Siła starej gwardii
We wracającej po dwóch latach do 2. ligi Pogoni również nastąpiło sporo zmian, ale trener Marcin Sasal postanowił zaufać tym, którzy przez 3. ligę przeszli jak burza (76 pkt i 11 „oczek” przewagi nad Unią Skierniewice w tabeli grupy I). Wyjątkiem był Karol Noiszewski, który już w 7 min przywitał się z grodziską widownią. Po dośrodkowaniu Kacpra Sommerfelda z rzutu rożnego urwał się rywalom i główkował do siatki. Goście chcieli się otrząsnąć, ale w 20 min zostali skontrowani. Jakub Apolinarski ruszył prawym skrzydłem i tak wyłożył piłkę Kamilowi Odolakowi, że ten łatwiejszej bramki już chyba nie zdobędzie. Przerwa na uzupełnienie płynów została poświęcona na przemowę motywacyjną, której efektem była... jedna szansa na kontaktowe trafienie. Daniel Ściślak i Oliwier Kwiatkowski nie dogadali się jednak, który z nich ma sfinalizować kapitalne zgranie Kamila Wojtyry.
Po zmianie stron przyjezdni próbowali, częściej byli przy piłce, ale wobec niewiele z tego wynikało.

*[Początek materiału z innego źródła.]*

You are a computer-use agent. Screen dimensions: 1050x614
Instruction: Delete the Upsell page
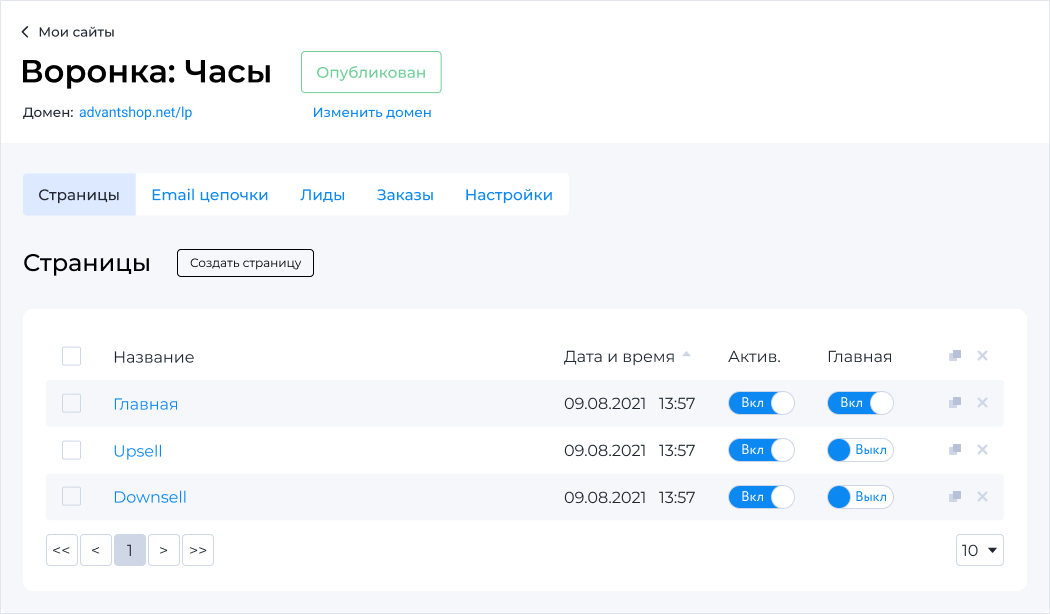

- Organizacja, intensywność, dośrodkowania, wejścia w pole karne to atuty Pogoni, których nam zabrakło. Mam nadzieję, że potraktujemy ten mecz jak przestrogę, bo mamy naprawdę dobry zespół i stać nas na znacznie więcej - podsumował trener Łukasz Tomczyk, który dzień przed sezonem związał się z Polonią do czerwca 2026 roku.